- [Énoncé de la tâche]
Répondez aux questions suivantes à partir du texte sur les bourses d'Athlétisme Canada :
(a) Quelle somme Charles Philibert-Thiboutot recevra-t-il chaque mois ?
(b) Combien d'athlètes canadiens recevront une aide financière de leur fédération pour la saison 2016-2017 ?
(c) Quels marathoniens élites n'ont pas été choisis pour recevoir une bourse ?

:: Texte fourni

La méthodologie exacte employée par les dirigeants d’Athlétisme Canada pour placer un athlète dans un groupe de brevetage afin d’être considéré pour une bourse repose sur cinq critères. Les athlètes choisis sont ensuite assurés de recevoir une allocation mensuelle de 900 ou 1500 dollars.

Charles Philibert-ThiboutotAinsi, les athlètes ayant gagné une médaille individuelle lors des Jeux olympiques de Rio et qui possèdent le potentiel de gagner une médaille individuelle ou de relais lors du Championnat du monde d’athlétisme à Londres en 2017 étaient automatiquement sélectionnés. Andre De Grasse, Derek Drouin et Brianne Theisen-Eaton font partie de ce groupe. Même chose pour les finalistes ou 16 premiers d’une épreuve individuelle à Rio (20 premiers dans le cas du marathon). C’est le cas du Québécois Charles Philibert-Thiboutot qui avait terminé 16e au 1500 mètres. Il aura droit à une bourse de 1500 dollars chaque mois. Enfin, Athlétisme Canada accordait également un brevet de développement aux athlètes qui possèdent un potentiel crédible d’être finalistes aux prochains Jeux olympiques en 2020, à Tokyo.

Tous les athlètes de haute performance n’ayant pas été choisis selon les quatre premiers critères de sélections étaient classés sur la base d’un système de pointage finement élaboré. C’est grâce à ce repêchage que la sprinteuse québécoise Farah Jacques a pu se joindre au petit groupe des 68 athlètes canadiens qui recevront une aide financière de leur fédération pour la saison 2016-2017.

S’il y a 68 athlètes heureux, il y en a un bien plus grand nombre malheureux. Et parmi ceux-ci, des vétérans bien connus qui ne se sont pas gênés pour faire ouvertement part de leur mécontentement et critiquer Athlétisme Canada.

De grands oubliés

Les principaux marathoniens élites de notre pays n’ont pas été choisis pour recevoir une bourse. Lanni Marchant, Krista DuChene et Reid Coolsaet ont tous été ignorés. Il est vrai que Marchant et Coolsaet n’ont pas terminé dans les 20 premiers à Rio, mais leur non-sélection s’explique surtout par le fait qu’Athlétisme Canada juge qu’ils ne représentent pas des espoirs valables de médailles lors des prochains Mondiaux d’athlétisme de 2017 (Londres) et 2019 (Qatar) ou aux Jeux olympiques de Tokyo en 2020.

::::
:: Données brutes

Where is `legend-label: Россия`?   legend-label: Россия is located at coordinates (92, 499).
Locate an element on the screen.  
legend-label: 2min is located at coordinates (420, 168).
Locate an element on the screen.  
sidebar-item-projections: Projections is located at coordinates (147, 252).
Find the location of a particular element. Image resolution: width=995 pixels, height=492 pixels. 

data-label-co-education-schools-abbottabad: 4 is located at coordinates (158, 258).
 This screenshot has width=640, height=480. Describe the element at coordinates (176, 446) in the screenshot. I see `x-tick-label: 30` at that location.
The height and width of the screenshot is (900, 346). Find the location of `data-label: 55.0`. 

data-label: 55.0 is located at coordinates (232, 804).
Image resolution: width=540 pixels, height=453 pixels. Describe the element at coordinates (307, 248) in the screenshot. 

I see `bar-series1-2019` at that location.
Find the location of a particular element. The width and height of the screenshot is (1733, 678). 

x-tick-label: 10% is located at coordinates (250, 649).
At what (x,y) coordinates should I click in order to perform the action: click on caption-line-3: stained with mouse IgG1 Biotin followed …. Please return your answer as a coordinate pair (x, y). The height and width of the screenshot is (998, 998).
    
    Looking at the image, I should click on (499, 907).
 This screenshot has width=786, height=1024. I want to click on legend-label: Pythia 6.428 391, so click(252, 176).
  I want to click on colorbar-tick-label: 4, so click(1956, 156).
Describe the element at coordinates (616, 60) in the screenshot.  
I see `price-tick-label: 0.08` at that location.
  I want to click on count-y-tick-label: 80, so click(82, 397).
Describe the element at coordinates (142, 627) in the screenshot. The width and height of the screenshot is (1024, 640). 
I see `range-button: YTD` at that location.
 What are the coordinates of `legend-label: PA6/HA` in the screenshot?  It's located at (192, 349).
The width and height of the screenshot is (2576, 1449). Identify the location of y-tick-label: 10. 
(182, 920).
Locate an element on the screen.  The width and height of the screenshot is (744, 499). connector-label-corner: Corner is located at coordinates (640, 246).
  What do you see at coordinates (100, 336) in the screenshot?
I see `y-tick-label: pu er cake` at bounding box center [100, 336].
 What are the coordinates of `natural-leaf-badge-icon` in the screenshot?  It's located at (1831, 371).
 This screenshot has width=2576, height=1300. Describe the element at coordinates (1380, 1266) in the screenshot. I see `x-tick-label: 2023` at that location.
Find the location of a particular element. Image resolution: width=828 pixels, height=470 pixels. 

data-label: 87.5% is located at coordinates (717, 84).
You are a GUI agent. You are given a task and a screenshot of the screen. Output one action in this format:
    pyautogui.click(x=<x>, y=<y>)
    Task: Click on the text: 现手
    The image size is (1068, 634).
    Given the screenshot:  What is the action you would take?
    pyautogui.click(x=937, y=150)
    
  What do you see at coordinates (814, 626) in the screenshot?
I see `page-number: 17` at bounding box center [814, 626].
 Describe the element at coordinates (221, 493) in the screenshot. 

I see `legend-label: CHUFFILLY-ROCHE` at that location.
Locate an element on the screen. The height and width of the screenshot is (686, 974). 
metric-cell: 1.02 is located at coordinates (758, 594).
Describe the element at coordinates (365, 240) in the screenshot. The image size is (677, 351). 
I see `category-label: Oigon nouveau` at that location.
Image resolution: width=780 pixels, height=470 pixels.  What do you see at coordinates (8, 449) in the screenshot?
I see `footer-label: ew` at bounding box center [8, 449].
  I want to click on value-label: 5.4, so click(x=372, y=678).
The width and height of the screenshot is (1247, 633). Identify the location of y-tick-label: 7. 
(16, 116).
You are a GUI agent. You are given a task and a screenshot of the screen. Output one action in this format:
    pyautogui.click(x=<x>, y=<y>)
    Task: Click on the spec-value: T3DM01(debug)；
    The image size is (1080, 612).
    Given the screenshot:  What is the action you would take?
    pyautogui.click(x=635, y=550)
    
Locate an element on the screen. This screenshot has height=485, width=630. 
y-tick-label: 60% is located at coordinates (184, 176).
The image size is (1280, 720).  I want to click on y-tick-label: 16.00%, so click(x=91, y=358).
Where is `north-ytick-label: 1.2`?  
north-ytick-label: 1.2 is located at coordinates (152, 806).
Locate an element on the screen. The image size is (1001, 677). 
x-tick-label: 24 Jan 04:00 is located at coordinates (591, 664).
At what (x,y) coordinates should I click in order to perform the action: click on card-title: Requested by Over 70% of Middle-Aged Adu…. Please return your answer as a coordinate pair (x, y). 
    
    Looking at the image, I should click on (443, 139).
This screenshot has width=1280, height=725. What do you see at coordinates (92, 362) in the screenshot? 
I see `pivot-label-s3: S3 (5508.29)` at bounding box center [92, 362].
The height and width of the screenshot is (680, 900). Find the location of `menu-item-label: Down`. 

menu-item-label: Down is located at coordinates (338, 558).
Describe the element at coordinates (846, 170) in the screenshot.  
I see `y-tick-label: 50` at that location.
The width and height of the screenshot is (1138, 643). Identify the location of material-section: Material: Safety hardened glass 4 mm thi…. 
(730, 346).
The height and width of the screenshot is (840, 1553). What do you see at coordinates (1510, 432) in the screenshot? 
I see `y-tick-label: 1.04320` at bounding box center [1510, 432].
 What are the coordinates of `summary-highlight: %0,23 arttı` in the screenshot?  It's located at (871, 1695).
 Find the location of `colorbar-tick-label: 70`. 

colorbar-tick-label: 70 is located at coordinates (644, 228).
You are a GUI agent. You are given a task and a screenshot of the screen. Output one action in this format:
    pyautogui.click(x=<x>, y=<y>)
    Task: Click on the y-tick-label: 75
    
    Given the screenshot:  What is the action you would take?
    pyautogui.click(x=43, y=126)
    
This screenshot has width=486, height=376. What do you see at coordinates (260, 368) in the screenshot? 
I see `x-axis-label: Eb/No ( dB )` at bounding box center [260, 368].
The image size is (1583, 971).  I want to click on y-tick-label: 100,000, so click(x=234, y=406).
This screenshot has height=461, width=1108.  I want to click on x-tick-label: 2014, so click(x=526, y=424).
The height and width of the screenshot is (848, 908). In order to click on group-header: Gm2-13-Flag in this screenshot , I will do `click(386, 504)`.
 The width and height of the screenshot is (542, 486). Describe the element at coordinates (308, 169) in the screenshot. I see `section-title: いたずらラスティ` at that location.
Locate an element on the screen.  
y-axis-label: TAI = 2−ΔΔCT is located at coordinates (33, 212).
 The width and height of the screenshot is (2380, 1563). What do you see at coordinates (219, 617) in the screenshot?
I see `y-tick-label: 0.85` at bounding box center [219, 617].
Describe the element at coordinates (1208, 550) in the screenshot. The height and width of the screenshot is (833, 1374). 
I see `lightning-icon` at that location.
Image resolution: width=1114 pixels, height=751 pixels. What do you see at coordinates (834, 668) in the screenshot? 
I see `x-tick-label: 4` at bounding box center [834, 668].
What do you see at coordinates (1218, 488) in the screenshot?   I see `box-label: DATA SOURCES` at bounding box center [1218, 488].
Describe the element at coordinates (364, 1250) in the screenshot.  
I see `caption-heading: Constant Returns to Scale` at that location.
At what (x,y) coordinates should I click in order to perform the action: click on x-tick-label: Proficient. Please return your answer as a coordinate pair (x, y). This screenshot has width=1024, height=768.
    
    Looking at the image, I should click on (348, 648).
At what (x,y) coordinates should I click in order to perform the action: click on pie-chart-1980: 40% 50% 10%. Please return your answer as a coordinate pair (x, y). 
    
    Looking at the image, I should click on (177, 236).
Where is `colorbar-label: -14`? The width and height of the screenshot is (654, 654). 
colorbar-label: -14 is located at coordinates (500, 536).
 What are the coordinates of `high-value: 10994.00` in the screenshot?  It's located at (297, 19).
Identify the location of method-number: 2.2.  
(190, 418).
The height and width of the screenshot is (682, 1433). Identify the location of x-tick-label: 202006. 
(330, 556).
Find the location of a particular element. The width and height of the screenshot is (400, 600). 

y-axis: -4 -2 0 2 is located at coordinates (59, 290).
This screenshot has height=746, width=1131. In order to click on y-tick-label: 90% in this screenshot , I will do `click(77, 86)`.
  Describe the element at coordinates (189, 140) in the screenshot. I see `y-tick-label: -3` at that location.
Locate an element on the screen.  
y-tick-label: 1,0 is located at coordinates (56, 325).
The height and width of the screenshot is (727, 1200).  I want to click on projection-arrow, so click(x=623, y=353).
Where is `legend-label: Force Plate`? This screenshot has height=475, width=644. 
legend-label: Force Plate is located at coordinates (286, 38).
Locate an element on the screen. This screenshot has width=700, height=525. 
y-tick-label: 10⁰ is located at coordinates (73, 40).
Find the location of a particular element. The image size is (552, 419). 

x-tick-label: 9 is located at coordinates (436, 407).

::::

- [Réponse rédigée]
(a) 1500 dollars.
(b) 68 athlètes.
(c) Lanni Marchant, Krista DuChene et Reid Coolsaet.